3.3 Bag-of-Substitutes (BOS)

The BOS approach (LSCDiscovery Spanish) employs XLM-R masked language modeling to generate lexical substitute distributions for each usage sentence (Kudisov et al., 2022). By comparing substitute distributions across periods:

Change is assessed via Average Pairwise Distance (APD) between BOS vectors.
Binary sense gain/loss is predicted using heuristics (AID, min-distance, percentile).
Substitutes unique to one period can be directly inspected for sense-level interpretability.

3.4 Evaluation Metrics

Binary Classification: Accuracy, Precision, Recall, F₁-score.
Ranking: Spearman’s $\rho$ between predicted and gold change scores.

Shared-task bests:

UWB (SGNS+CCA): Subtask 1 accuracy 0.687; Subtask 2 $\rho$ =0.481 (Pražák et al., 2020).
BOS (Spanish): F₁=0.658 (change), 0.520 (gain), 0.600 (loss); interpretable output (Kudisov et al., 2022).
EmbLexChange (pivot-based KL profiles): Binary accuracy up to 77% (Swedish) (Asgari et al., 2020).

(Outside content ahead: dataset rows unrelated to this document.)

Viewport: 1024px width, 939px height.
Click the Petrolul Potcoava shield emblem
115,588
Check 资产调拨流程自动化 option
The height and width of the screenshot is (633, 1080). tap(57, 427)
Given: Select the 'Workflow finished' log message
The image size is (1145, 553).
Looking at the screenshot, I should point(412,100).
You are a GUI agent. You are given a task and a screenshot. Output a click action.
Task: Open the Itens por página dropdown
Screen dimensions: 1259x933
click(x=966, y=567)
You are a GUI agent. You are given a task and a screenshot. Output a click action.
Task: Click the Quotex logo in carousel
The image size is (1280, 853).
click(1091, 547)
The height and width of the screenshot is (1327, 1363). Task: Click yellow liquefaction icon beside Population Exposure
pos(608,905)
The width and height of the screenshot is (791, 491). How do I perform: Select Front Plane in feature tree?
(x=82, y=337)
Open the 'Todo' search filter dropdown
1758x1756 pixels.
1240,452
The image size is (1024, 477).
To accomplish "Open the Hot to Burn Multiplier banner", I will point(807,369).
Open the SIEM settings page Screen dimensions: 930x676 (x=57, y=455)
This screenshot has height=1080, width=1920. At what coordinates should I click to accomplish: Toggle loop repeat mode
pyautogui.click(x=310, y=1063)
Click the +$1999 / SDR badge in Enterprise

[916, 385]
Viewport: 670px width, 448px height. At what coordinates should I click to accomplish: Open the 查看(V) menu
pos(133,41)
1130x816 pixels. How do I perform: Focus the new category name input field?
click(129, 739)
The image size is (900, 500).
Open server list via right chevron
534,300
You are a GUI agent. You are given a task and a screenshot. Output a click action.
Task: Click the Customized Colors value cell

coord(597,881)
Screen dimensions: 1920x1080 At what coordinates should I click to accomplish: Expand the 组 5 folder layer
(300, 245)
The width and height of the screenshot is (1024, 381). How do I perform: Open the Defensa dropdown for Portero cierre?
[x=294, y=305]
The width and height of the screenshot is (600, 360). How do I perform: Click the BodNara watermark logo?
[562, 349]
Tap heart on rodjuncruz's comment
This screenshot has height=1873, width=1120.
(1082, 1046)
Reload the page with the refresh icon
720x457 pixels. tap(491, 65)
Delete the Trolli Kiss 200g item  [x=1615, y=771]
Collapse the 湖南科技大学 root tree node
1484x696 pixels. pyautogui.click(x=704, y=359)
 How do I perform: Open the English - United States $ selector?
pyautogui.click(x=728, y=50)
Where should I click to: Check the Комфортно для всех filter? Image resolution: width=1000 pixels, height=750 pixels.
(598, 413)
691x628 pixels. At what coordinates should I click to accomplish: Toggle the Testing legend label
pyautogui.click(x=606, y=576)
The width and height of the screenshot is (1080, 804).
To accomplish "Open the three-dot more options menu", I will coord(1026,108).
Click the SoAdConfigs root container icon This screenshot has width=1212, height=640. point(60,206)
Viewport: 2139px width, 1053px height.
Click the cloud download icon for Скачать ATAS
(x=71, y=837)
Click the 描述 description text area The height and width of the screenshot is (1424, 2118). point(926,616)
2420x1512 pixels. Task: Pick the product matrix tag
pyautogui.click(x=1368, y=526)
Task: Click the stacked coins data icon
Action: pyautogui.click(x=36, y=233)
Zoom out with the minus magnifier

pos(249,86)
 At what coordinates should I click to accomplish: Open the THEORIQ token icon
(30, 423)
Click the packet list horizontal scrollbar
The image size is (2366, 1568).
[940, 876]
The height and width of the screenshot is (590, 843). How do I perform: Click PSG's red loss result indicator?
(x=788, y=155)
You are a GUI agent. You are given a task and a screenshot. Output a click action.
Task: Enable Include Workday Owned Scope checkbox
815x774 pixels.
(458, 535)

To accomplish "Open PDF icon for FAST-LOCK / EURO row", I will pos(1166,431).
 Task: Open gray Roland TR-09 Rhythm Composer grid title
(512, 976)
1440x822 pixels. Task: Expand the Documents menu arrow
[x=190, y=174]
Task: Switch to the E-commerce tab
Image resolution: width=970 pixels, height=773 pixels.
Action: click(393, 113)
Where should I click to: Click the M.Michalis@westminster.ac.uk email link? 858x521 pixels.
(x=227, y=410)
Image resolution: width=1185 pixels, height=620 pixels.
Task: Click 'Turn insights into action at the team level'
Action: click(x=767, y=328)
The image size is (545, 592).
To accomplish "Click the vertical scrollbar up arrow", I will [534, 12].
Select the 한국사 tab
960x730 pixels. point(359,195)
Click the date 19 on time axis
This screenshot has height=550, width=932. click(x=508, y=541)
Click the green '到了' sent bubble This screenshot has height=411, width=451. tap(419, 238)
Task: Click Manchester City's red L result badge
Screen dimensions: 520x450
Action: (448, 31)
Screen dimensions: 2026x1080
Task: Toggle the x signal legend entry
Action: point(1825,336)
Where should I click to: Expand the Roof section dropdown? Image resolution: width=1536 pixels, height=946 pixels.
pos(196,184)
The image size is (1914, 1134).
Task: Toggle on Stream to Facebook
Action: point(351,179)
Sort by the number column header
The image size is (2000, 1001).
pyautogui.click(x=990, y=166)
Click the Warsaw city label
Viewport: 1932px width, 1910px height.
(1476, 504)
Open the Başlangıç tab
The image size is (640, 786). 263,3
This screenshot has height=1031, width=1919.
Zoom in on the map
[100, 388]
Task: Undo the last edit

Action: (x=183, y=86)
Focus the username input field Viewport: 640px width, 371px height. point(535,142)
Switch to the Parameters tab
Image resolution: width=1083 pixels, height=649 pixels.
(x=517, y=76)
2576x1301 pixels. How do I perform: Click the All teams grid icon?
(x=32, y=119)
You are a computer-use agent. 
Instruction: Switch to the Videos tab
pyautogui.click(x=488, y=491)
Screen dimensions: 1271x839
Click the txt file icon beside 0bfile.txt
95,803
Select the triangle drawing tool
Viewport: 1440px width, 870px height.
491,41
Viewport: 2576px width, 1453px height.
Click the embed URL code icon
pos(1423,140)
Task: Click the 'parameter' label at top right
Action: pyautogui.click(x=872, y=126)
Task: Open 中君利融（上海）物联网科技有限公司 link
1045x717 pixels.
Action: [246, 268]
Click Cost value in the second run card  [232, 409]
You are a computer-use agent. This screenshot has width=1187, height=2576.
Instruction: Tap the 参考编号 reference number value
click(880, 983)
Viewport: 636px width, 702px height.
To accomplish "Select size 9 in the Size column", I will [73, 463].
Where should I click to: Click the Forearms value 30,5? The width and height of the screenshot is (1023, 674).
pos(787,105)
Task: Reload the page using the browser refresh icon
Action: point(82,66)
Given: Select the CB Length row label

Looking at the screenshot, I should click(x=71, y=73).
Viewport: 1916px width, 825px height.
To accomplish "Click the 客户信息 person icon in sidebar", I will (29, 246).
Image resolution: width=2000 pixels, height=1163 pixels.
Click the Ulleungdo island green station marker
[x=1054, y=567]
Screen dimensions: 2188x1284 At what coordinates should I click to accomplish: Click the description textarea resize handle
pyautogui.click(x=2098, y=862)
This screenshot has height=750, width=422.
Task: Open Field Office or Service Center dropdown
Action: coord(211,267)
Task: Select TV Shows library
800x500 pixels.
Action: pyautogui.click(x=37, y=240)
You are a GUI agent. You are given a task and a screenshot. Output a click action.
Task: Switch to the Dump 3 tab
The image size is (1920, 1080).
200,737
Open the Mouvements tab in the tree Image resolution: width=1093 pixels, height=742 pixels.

4. Findings, Error Analysis, and Methodological Recommendations

4.1 Comparative Model Performance

Type-based embeddings with alignment outperform contextual embeddings on both binary and graded LSC tasks, despite the theoretical inability of type models to directly encode sense distinctions (Schlechtweg et al., 2020). Possible explanations include:

Contextual models pre-trained on extraneous data, introducing signal distortion.
Sentence shuffling and lemmatization reducing effective context span.
Unclear best practices for diachronic modeling with contextual embeddings.

Frequency bias remains pronounced. Predicted change scores correlate with absolute frequency change and are sensitive to minimum frequency, even when target sets are frequency-balanced (Schlechtweg et al., 2020). Polysemy exhibits moderate correlation with gold scores, but model predictions are only weakly affected.

4.2 Explicit Modeling of Sense Inventories

Subtask 1 (sense gain/loss) is challenging for most embedding-based systems. Explicit clustering or definition matching to model sense inventories may yield improvements (Schlechtweg et al., 2020). Direct distribution-distance measures (e.g., JSD on sense distributions or embedding spaces) are more reliable for graded change and ranking.

4.3 Interpretability and Evaluation Protocols

Interpretability remains a challenge. BOS and dependency profile methods enable explicit inspection of sense-level shifts and responsible lexical contexts (Kudisov et al., 2022, Phan-Tat et al., 6 Jan 2026). A recommended future direction is hybrid evaluation controlling for polysemy and frequency bias with transparent gold standards.

5. Challenges, Limitations, and Future Directions

Key obstacles include:

Frequency, data sparsity, and polysemy bias in both gold standards and system predictions.
The absence of robust evaluation datasets for many languages and genres.
Difficulty discriminating subtle sense splits and modeling narrowing/broadening phenomena.
Incomplete theoretical understanding of optimal contextual embedding utilization for diachronic tasks.

Emerging lines of inquiry:

Frequency-normalization or down-weighting strategies in type embeddings.
Improved contextual models designed for time-aware semantics with refined sampling and clustering.
Multilingual benchmarking and evaluation platforms extending beyond binary time splits.
Integration of external lexical resources and definition-based grounding for sense clusters.
Open, interpretable, and theory-aligned methodologies for LSC benchmarking and annotation.

The shared-task paradigm, multilingual gold standards, and comparative frameworks established by SemEval-2020 Task 1 provide the foundation for systematically advancing unsupervised lexical semantic change detection and refining both computational and theoretical approaches (Schlechtweg et al., 2020).